Una cadena de compromisos







Eugenio Pérez Luengo
Director del Aeropuerto de Sevilla

 

 

 

La incorporación de la histórica Construcciones Aeronáuticas (CASA) al consorcio europeo EADS supuso todo un revulsivo para este sector en Andalucía. Ya no sólo desde el punto de vista de la dimensión –en la actualidad, factura más de 1.700 millones de euros anuales y da empleo a 10.800 personas-, sino también, y sobre todo, por las implicaciones que ha tenido en términos de desarrollo tecnológico e iniciativa empresarial.

Alrededor de la industria auxiliar y de las grandes compañías tractoras se ha ido tejiendo una red de lo que podrían denominarse ‘agentes colaboradores’ que, sin ejercer el lógico protagonismo que corresponde a estas empresas, sí han jugado un importante papel en el lanzamiento de algunos de sus proyectos más emblemáticos.

Muestra de ello es el Aeropuerto de Sevilla, un espectador privilegiado, y muy activo, de los grandes pasos que se han ido dando en la materialización de apuestas como las de Airbus Military, con las pruebas del A400M, el A380 o el programa de los tanqueros A330.

La pista de este aeropuerto ha sido escenario del trasiego de los espectaculares Beluga cargados de piezas, de pruebas de frenado y velocidades, de ensayos de drenaje, de tests de ruido de motor, de pruebas de vuelo e, incluso, de exhibiciones aéreas relacionadas con diferentes hitos aeronáuticos. En ella se produjo el primer vuelo del A400M, y también fue el primer aeródromo civil español en el que operó el A380.

Conscientes de la relevancia de esta industria para la economía local, no se han escatimado medios ni herramientas para articular una colaboración cada vez más estrecha con el fabricante de aviones de EADS, que, precisamente, tiene una de sus factorías junto al Aeropuerto de Sevilla. Ya en 2005 ambas partes firmaron un convenio que se ha renovado este mismo año, con vigencia hasta 2031.

Esa andadura nos ha permitido contribuir al desarrollo de un sector fundamental, mediante la prestación de los servicios necesarios para testar los distintos proyectos (torre de control, bomberos, señaleros, centro de coordinación aeroportuaria…), la ejecución de inversiones (una nueva calle de rodadura) y hasta la adaptación, en ocasiones, de la programación de los vuelos para garantizar la seguridad que requerían ciertos ensayos.

Pero también nos ha servido a nosotros como crecimiento profesional, adquisición de experiencia y revisión del propio concepto tradicional de aeropuerto.
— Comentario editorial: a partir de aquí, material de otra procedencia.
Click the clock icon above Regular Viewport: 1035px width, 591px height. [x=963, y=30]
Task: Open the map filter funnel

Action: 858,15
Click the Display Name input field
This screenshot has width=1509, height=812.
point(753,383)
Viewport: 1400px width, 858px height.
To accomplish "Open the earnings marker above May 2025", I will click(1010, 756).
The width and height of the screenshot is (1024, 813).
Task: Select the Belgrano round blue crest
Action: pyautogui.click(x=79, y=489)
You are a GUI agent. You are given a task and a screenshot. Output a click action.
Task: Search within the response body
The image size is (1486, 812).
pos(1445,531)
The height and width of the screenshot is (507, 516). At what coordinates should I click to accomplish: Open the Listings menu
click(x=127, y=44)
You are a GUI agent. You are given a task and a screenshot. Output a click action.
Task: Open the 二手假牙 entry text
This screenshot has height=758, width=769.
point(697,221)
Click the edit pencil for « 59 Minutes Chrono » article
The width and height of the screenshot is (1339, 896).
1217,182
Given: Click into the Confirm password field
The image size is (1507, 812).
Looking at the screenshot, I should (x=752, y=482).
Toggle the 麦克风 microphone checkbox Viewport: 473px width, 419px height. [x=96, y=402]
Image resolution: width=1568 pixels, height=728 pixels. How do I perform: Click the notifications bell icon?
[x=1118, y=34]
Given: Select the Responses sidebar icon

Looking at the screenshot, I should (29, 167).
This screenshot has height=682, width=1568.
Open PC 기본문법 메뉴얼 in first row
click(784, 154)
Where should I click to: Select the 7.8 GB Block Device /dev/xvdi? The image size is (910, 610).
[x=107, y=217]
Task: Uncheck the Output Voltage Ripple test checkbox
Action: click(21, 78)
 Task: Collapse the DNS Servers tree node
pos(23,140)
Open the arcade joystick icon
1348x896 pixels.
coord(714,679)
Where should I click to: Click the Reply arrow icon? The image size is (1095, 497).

En este sentido, el nuevo convenio firmado con Airbus Military supondrá un paso fundamental (y necesario, teniendo en cuenta la enorme proyección de la compañía), ya que permitirá crear un parque de proveedores aeronáuticos en terrenos aeroportuarios que ocupan 180.000 metros cuadrados.

En definitiva, cada eslabón de la inmensa cadena que representa esta industria tiene un papel esencial; unos alimentan a otros y, a la vez, surgen nuevas necesidades que se traducen en más incorporaciones. La excelencia en el servicio y en el producto debe ser la meta de todos los miembros de esa cadena, porque el compromiso con ese reto será el compromiso con la generación de crecimiento y riqueza en el entorno.